We let our thoughts run wild. We’re not paying attention because we’re doing something else or looking at our phone, and, all of a sudden, something pisses us off. Before we know it, an emotion comes out and we’re all fired up. So, you got to learn to move that emotion. Now, what is a big challenge when we get an ambushed emotion? Well, that fires the amygdala, the amygdala, the little almond-sized piece of our brain that has to deal with fight, flight, or freeze.

And the problem with when the amygdala gets fired is it changes the blood flow from the prefrontal cortex, the front of our brain, where executive function and compassion and collaboration live, and put us in a state where cortisol and adrenaline are firing through our veins. Cortisol, so we can just go to the sugars. Adrenaline, so we can get up to speed or whether we’re going to fight or flight. And then we’re not solving anything creatively, and then more emotion can stack on there.

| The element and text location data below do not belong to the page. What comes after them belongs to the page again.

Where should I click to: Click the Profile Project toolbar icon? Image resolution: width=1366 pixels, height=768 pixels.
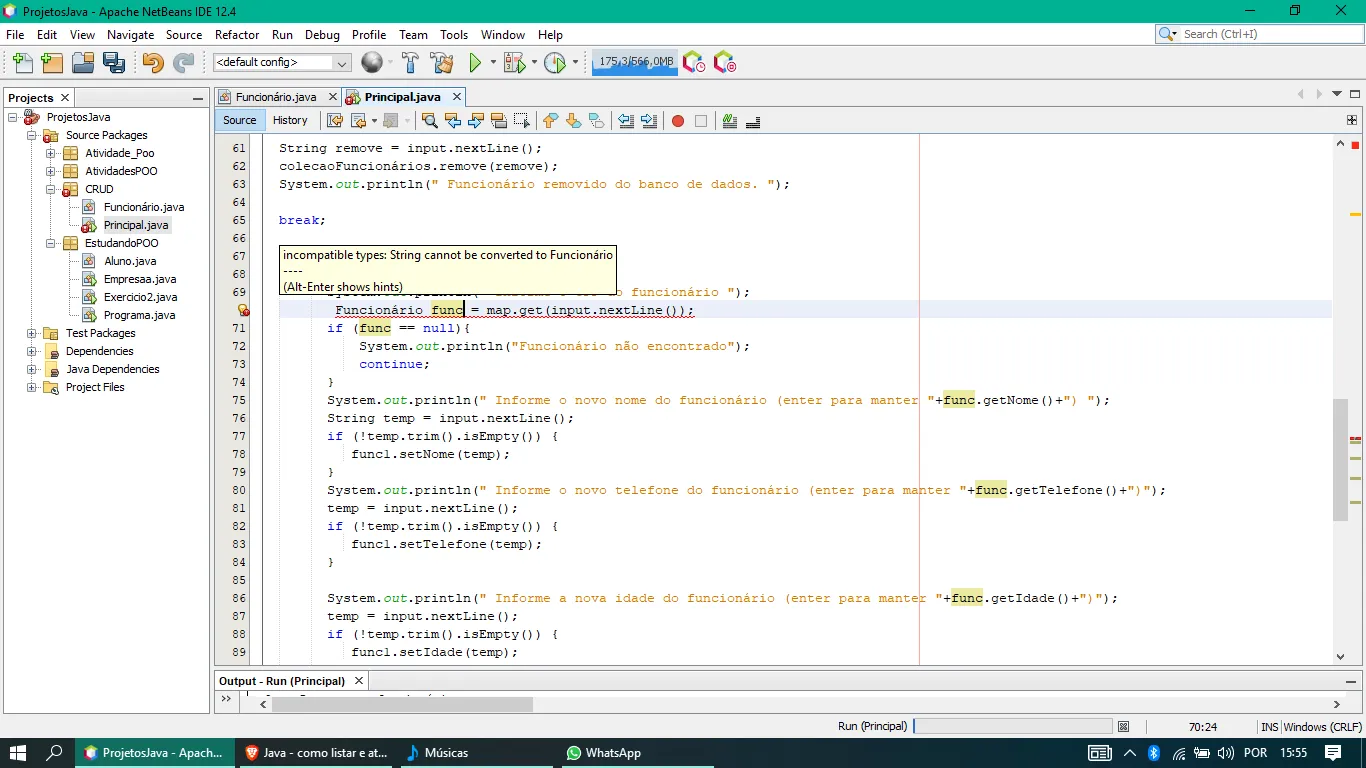pyautogui.click(x=555, y=62)
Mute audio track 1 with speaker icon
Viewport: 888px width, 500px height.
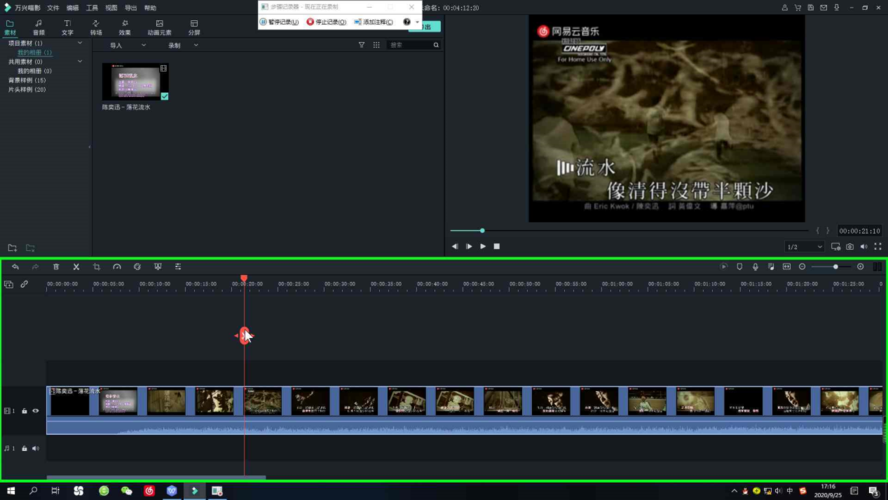(36, 448)
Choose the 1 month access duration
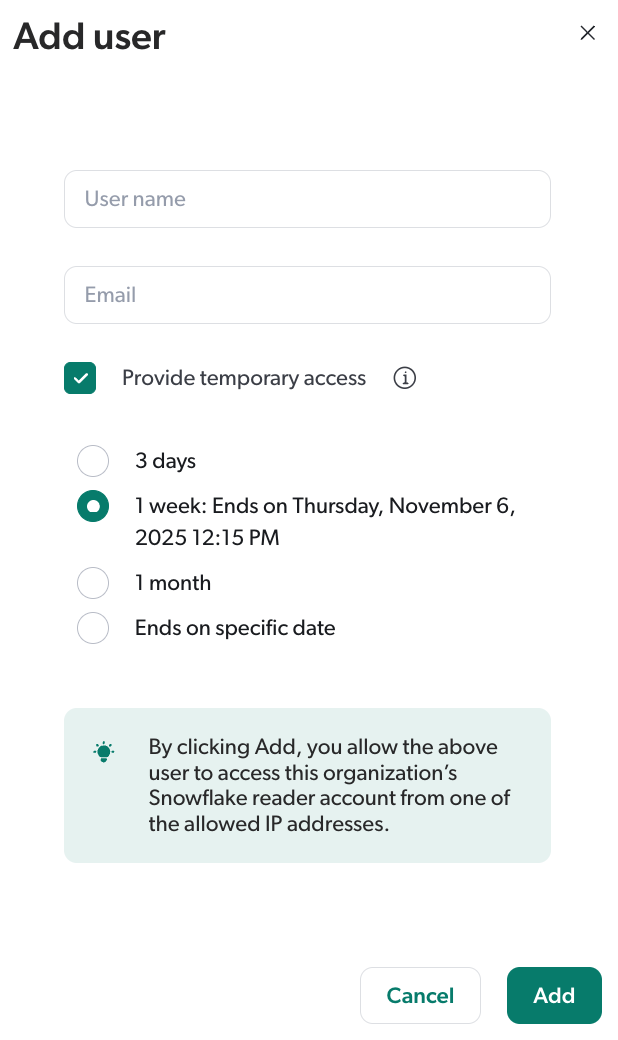This screenshot has height=1040, width=618. [93, 583]

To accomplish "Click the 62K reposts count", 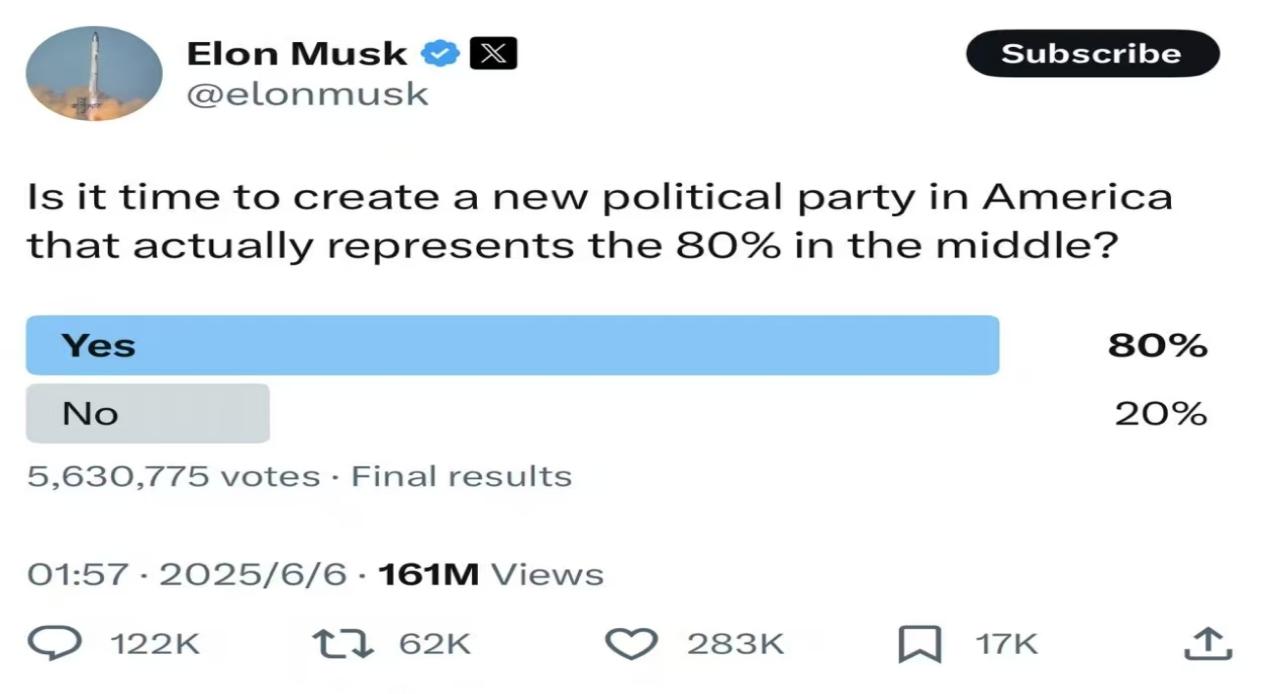I will pos(434,644).
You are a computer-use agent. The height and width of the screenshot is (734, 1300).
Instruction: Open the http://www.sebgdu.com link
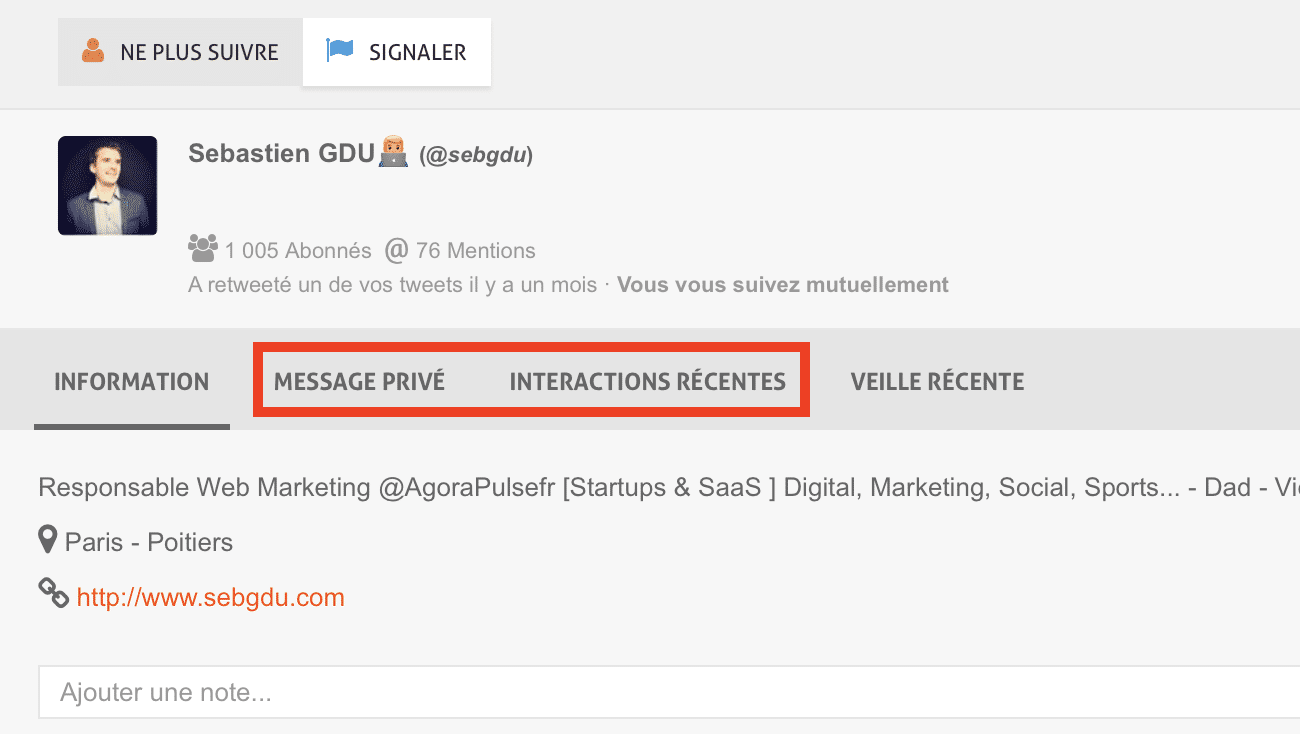coord(210,598)
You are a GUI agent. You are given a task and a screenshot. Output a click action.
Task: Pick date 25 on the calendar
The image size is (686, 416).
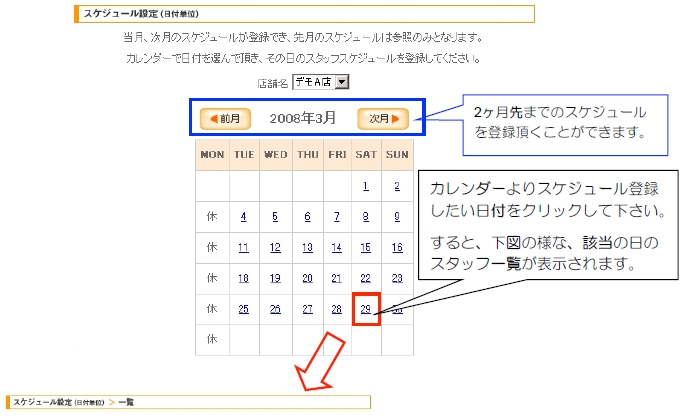coord(243,309)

The quickest way to move that, and you have to work on this, is through a box breath is one example. Breathing through the nostril, holding, exhaling, holding. Moving, doing a state change, getting yourself to calm back down from that emotional ambush.

Pete Mockaitis
Okay. That’s good.

Pete Mockaitis
Well said. Well, tell us, anything else you want to mention before we hear about a few of your favorite things?

Alden Mills
I really want people to understand they are their own best leader. Every single one of us is a leader. We have to lead ourselves to get up in the morning. We have to lead ourselves to listen to this podcast. We have to lead ourselves to decide what we can or can’t do. And you have to lead yourself to decide, “What’s the helpful or hurtful thought? Where am I going to put my focus? And what am I going to decide to believe in?” If you learn to lead yourself through those, watch how many people will learn to lead to follow you.

Pete Mockaitis
All right. Thank you. Now, could you give us a favorite quote, something you find inspiring?

Alden Mills
Of course. Seneca, “Success is a matter of belief.”

Pete Mockaitis
All right. And a favorite book?

Alden Mills
I’m really geeking out on this book right now, “A Calendar of Wisdom” by Leo Tolstoy. Daily little wisdom to get your mind in the right place, your thoughts, your focus, and your beliefs to start the day.

Pete Mockaitis
All right. And a favorite habit?

Alden Mills
Telling my kids I love them.

Pete Mockaitis
All right. And a key nugget you share that really seems to connect and resonate with audiences, something they quote back to you often?

Alden Mills
“Is this helpful or hurtful?”

Pete Mockaitis
All right. And if folks want to learn more or get in touch, where would you point them?

Alden Mills
Alden-Mills.com.

Pete Mockaitis
And do you have a final challenge or call to action for folks looking to be awesome at their jobs?

Alden Mills
Yes. I want you waking up every day asking yourself, “What’s one thing I can do that’s going to push me out of my comfort zone, that’s going to drive me to do something courageous, audacious, something that, over time, will change my life?”

Pete Mockaitis
Beautiful. Alden, this is so powerful. Thank you.

Alden Mills
Pete, great questions. I always love being with you. Keep inspiring, brother.